**Work to be completed**
For this exercise, copy exactly the lines below from the one with "Task: Grab the" through the one with "You are a computer-use" and leave out the pictures.

(Dataset excerpts)
_ _ _ _ _
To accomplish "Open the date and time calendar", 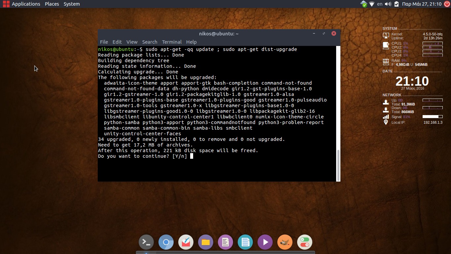I will click(421, 4).
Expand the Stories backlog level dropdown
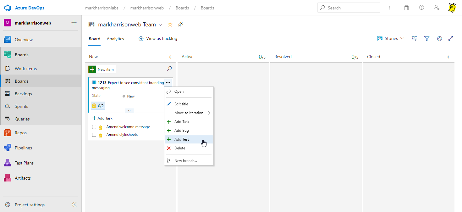Screen dimensions: 462x212 tap(391, 38)
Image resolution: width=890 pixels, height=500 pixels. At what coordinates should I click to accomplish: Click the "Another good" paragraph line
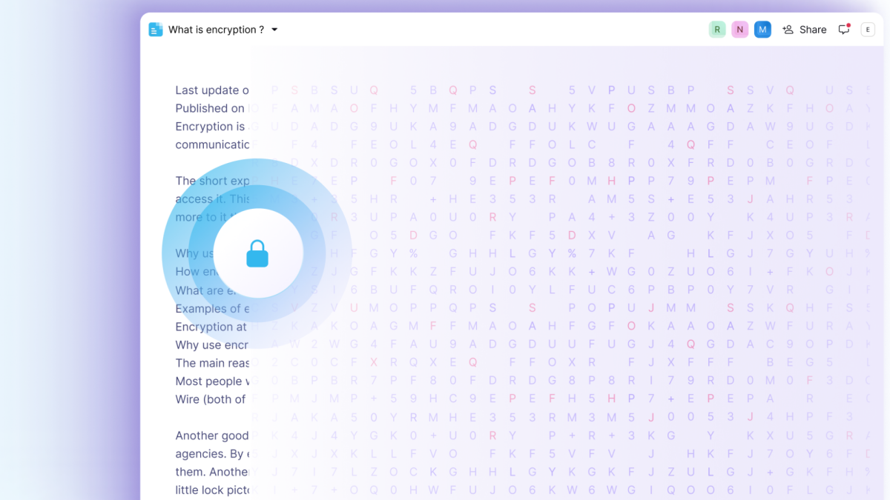coord(211,436)
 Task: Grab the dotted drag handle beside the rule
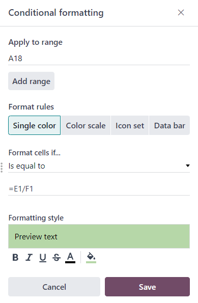coord(2,168)
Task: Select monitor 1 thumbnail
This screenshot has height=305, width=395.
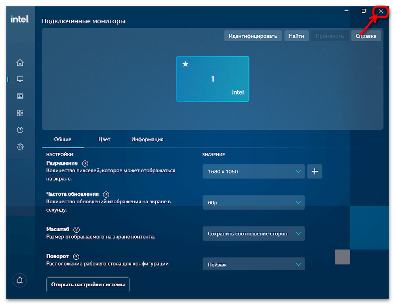Action: point(212,79)
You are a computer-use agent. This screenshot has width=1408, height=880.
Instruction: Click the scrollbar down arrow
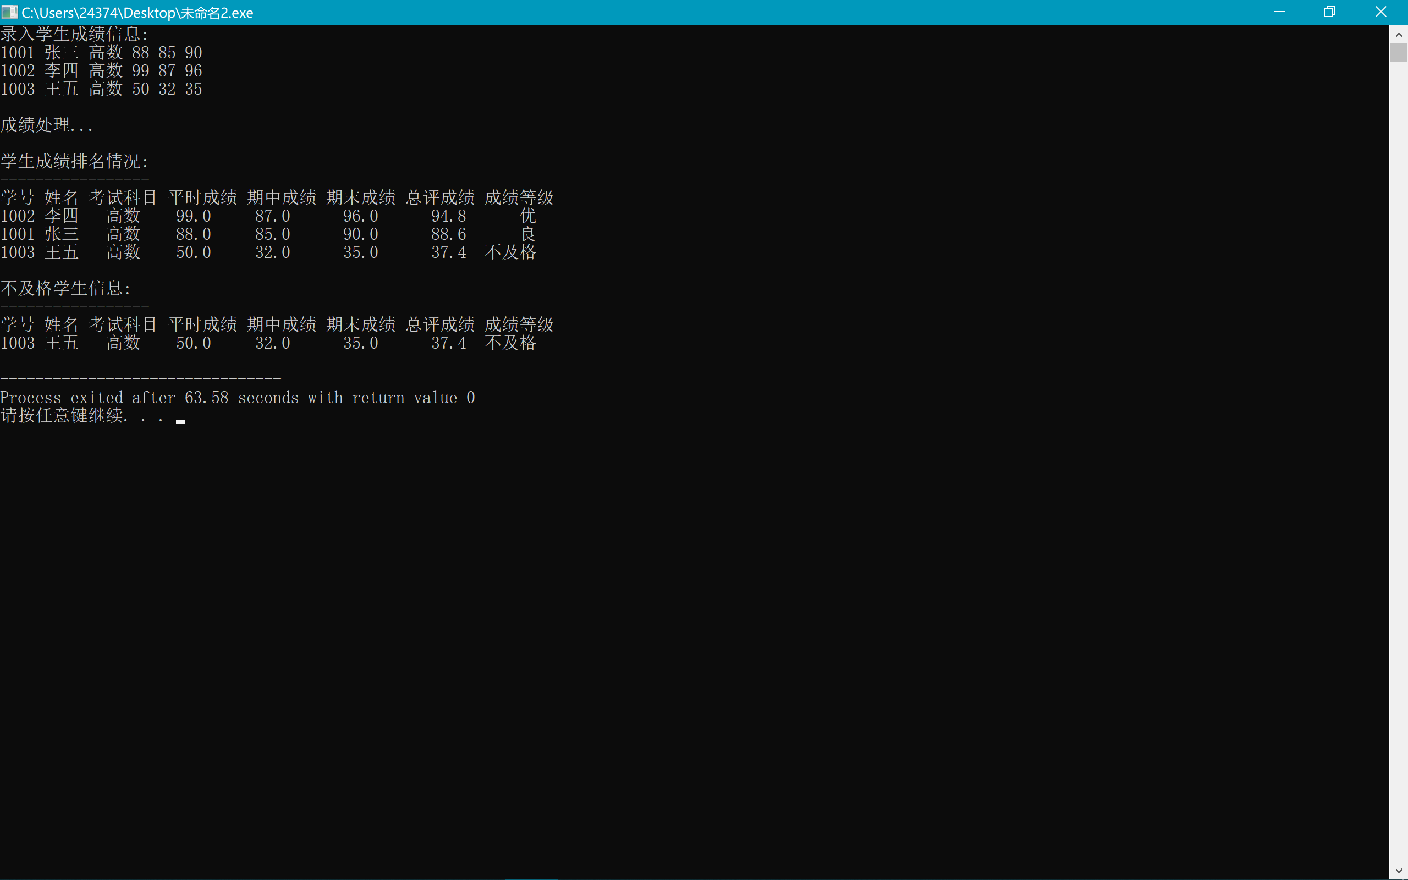point(1399,871)
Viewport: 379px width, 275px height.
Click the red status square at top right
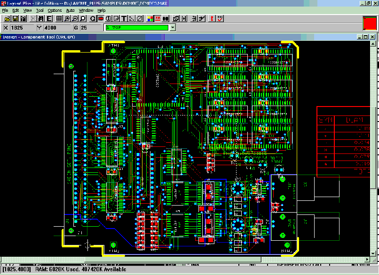pos(370,23)
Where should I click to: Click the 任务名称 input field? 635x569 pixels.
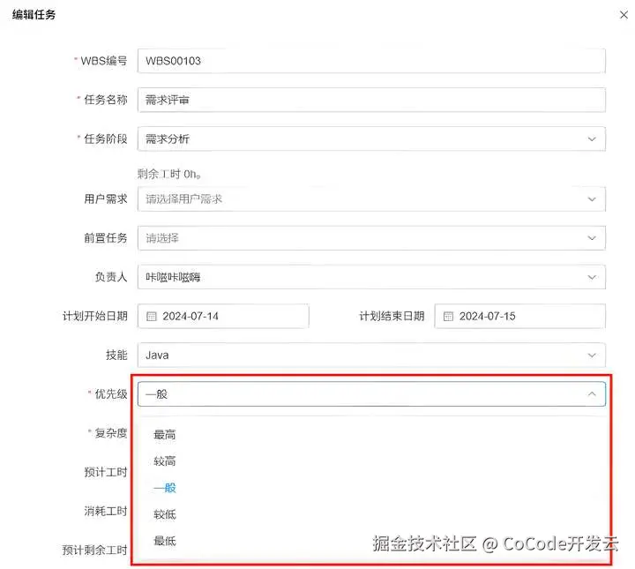tap(371, 100)
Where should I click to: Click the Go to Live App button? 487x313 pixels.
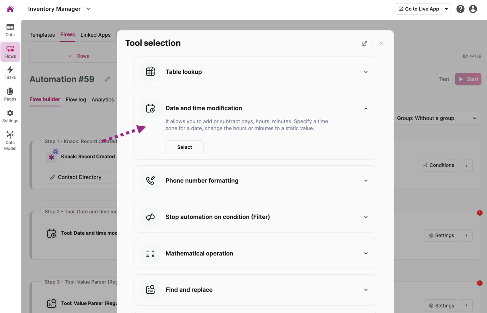pos(418,9)
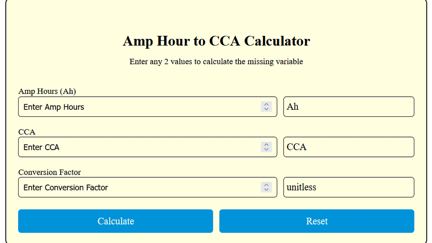The height and width of the screenshot is (243, 432).
Task: Click inside the Enter CCA field
Action: tap(127, 147)
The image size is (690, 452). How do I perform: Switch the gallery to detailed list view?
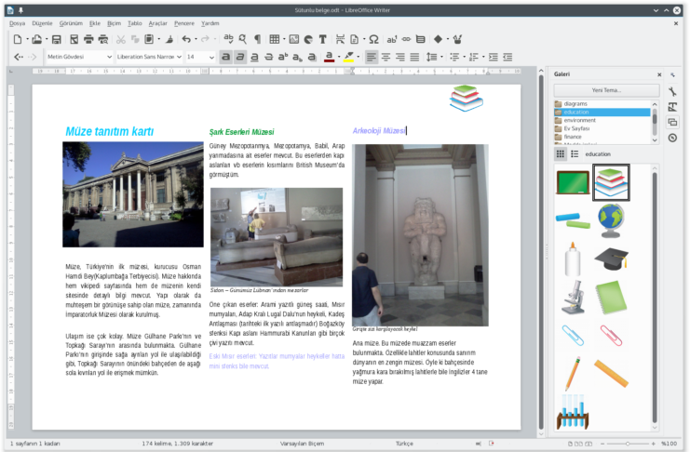pos(574,153)
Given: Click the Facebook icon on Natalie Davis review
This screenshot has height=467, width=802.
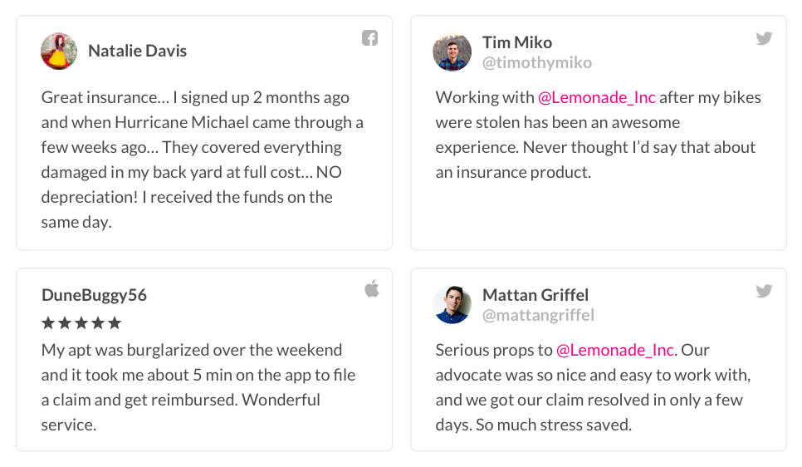Looking at the screenshot, I should click(369, 38).
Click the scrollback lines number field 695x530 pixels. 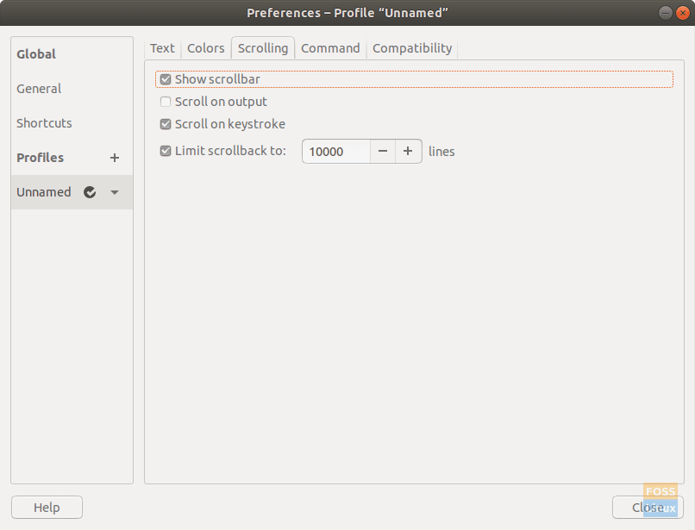pyautogui.click(x=335, y=152)
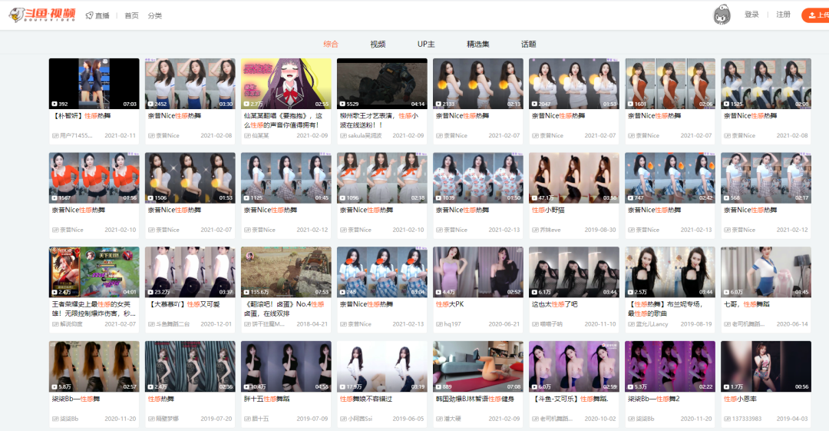Viewport: 829px width, 431px height.
Task: Select the 话题 tab
Action: [x=528, y=44]
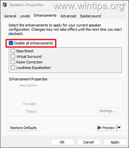Viewport: 129px width, 148px height.
Task: Check the Virtual Surround option
Action: click(13, 56)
_ _ _ _ _
**Task response**
 Task: Grab the dotted drag handle beside the rule
coord(2,168)
Task: Select monitor 1 thumbnail
This screenshot has height=305, width=395.
Action: point(212,79)
You are a computer-use agent. This screenshot has width=1408, height=880.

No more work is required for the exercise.